За окнами тянулась бесконечная тайга, приводящая американцев в сильное возбуждение. На маленьких станциях было грязно. Платформы заполняли серые унылые толпы, и Ашхен очень расстраивалась, что американцы видят нашу страну столь неприглядной. «Что они подумают! — шептала она Шалико. — Ну что же это такое!..» Он успокаивал ее тоже шепотом: «Ну о чем ты? О чем?.. Они же понимают, что сразу ничего не бывает. И потом, у них там сейчас кризис — это еще страшнее…»

Сайрус Норт на все смотрел с восхищением. Крупное лицо его сияло, хотя в этом сиянии улавливалась некоторая зыбкость.

Марию тоже удручали станционные платформы, хотя она не высказывала своих огорчений, щадя Шалико. Ей были непонятны и таежные пространства, и вообще бескрайность до горизонта, и вообще само понятие «горизонт». Отсутствие надежной границы, видимой и даже осязаемой, меж пятачком, на котором находишься ты, и бесконечностью — это никак не укладывалось в ее кавказском сознании. Где горы? Где уютные рощи, доступные глазу? Где извилистые дороги над бурными речонками? Лишь таежное море и редкие возвышенности, и вдруг степь, не имеющая окончания, и вдруг река, текущая в неизвестность, и дорога без начала и без конца… Ее мучал, шел за нею следом Кавказ, шелестящий и благоухающий где-то совсем рядом, за спиной, и мучило отсутствие Степана. Бедность и добропорядочность не продлили ему дней, хотя давешний претендент на ее руку, миллионер Дадашев, ушел еще раньше. В глубокой тайне от всех окружающих она иногда вспоминала себя в том прошлом, в зеркале или в глазах почитателей, когда ей было шестнадцать лет и была она ничего себе, хороша.

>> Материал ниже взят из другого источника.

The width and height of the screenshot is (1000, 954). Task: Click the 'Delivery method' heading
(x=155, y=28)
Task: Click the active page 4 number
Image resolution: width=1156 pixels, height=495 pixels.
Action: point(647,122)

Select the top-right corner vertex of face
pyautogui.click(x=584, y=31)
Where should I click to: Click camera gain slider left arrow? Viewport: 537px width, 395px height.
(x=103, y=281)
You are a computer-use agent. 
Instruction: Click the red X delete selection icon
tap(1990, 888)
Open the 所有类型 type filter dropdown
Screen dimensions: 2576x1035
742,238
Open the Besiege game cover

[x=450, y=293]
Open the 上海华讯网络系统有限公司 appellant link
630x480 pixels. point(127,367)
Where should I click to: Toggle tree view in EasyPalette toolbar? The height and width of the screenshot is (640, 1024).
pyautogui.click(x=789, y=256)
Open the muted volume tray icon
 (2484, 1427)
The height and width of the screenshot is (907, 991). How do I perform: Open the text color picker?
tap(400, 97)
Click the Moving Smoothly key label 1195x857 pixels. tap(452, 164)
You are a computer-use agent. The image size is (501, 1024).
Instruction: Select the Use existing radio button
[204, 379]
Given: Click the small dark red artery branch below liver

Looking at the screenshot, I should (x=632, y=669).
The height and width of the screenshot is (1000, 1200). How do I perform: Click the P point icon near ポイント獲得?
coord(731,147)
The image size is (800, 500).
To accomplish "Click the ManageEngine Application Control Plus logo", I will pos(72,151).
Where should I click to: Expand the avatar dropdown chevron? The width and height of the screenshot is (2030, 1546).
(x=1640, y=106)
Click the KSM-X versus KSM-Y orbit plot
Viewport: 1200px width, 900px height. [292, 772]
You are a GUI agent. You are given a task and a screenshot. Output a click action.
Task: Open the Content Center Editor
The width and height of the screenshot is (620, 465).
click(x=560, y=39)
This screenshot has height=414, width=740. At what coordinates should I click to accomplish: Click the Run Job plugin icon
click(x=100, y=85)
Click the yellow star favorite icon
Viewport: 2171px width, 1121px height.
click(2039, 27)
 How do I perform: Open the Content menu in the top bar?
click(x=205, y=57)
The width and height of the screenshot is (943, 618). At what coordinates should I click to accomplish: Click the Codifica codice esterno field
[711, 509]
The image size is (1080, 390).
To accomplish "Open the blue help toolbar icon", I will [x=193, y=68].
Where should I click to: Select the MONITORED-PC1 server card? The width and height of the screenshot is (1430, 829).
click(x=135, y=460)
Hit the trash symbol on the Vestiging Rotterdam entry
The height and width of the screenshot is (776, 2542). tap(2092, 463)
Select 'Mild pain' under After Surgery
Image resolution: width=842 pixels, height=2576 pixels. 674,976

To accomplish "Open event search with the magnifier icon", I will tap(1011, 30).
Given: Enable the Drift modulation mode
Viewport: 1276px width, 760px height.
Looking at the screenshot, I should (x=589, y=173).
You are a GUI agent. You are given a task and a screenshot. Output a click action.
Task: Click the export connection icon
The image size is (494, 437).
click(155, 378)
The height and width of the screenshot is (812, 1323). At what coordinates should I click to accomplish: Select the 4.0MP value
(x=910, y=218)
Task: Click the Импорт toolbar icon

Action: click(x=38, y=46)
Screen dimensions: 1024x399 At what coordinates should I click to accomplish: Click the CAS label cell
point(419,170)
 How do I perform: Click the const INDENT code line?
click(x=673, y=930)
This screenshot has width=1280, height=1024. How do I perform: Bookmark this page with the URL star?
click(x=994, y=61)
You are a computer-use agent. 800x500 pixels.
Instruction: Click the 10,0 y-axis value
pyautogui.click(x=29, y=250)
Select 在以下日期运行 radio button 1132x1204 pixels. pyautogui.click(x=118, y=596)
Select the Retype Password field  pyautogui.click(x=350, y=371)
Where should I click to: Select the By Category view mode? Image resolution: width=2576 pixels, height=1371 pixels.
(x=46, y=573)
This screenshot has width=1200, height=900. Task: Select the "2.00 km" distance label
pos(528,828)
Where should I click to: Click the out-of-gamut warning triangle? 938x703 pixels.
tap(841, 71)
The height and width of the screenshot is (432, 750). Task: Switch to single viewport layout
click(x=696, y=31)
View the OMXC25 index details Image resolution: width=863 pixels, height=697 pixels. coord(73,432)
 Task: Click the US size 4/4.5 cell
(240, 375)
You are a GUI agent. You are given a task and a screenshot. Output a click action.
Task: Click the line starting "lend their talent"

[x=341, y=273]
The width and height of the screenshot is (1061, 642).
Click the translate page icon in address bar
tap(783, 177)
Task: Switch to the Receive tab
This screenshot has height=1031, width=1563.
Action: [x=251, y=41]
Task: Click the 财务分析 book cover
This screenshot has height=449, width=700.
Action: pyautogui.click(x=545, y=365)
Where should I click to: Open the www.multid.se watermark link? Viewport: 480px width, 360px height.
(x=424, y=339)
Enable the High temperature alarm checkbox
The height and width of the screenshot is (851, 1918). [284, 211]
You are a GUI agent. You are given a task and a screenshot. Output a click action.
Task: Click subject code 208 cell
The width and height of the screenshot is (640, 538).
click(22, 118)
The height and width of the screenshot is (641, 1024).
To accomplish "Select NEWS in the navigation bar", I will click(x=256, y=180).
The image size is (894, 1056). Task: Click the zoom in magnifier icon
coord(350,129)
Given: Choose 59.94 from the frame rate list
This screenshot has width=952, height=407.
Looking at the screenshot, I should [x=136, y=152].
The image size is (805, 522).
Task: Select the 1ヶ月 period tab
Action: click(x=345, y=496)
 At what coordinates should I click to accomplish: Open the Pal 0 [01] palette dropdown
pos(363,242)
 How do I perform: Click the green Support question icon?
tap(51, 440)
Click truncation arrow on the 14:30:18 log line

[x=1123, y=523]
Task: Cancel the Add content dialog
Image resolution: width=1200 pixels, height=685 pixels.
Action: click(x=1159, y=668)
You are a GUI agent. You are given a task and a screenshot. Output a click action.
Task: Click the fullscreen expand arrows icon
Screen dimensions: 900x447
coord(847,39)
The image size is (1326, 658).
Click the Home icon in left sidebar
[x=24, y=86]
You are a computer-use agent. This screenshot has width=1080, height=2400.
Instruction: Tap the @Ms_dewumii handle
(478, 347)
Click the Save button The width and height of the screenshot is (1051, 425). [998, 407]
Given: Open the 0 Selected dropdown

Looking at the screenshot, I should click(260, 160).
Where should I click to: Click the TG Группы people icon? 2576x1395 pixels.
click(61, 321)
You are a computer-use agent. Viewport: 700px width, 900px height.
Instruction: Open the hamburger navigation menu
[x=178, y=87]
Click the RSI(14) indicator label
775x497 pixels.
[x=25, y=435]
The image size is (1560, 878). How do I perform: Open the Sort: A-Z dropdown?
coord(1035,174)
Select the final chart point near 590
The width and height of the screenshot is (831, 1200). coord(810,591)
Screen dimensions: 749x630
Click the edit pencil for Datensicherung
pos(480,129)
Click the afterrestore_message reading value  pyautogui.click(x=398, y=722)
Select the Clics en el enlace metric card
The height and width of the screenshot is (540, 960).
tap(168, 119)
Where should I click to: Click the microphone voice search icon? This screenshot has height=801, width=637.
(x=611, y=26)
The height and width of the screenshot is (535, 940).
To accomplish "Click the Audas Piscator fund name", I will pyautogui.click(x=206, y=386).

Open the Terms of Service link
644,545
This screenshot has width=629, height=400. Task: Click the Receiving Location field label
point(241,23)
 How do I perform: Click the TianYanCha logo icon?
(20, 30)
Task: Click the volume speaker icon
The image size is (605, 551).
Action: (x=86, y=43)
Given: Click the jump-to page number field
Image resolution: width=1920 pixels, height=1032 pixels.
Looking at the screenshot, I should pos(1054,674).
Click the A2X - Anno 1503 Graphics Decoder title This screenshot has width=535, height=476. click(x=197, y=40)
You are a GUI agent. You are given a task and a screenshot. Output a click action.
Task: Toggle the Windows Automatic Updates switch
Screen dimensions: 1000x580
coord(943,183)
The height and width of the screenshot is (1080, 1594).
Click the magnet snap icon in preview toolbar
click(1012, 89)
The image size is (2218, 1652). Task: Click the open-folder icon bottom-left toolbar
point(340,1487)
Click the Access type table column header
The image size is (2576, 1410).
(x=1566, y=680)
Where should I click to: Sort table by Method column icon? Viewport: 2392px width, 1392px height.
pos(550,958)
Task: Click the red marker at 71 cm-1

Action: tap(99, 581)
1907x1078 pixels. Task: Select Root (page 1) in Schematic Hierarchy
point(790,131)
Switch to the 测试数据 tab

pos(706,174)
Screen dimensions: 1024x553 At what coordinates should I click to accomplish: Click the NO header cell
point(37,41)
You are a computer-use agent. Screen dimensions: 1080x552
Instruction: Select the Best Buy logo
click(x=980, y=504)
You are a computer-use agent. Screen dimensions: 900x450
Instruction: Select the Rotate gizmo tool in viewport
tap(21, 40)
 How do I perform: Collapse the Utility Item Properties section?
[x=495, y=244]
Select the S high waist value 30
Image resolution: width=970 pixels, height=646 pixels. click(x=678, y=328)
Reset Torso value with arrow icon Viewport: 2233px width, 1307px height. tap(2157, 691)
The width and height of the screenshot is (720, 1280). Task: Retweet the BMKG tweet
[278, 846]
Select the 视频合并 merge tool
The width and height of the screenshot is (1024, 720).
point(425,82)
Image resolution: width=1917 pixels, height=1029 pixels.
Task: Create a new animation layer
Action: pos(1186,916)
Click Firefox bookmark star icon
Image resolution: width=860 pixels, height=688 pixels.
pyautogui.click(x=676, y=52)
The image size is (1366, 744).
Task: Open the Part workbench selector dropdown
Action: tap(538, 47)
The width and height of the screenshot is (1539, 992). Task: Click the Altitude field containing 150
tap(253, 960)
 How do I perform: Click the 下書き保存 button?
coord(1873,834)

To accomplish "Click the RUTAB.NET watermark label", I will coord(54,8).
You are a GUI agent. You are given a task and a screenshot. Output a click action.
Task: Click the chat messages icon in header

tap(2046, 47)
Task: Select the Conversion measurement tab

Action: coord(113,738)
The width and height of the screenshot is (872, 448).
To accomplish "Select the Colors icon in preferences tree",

Что тут было, когда уже немолодой, окруженный легендами миллионер, с тонкими усиками на бледном лице, попросил вдруг ее руки!.. И все будто должно было сладиться, как вдруг мать Марии отказала жениху, заявив, что чем хлебать горе из золотой чаши, лучше уж маленькие радости — из глиняной плошки, и таким образом споспешествовала тайной приязни Марии и Степана… Где ты, Степан? Как быстро все проходит!.. И теперь, когда она готовила вагонный завтрак, тщательно и с любовью сооружая по бутерброду каждому, она не забывала соорудить еще один, который предназначался Ему. «Мама, а это кому?» — смеялась Ашхен. «Пусть будет, — тихо говорила Мария, — вдруг кто-нибудь захочет…»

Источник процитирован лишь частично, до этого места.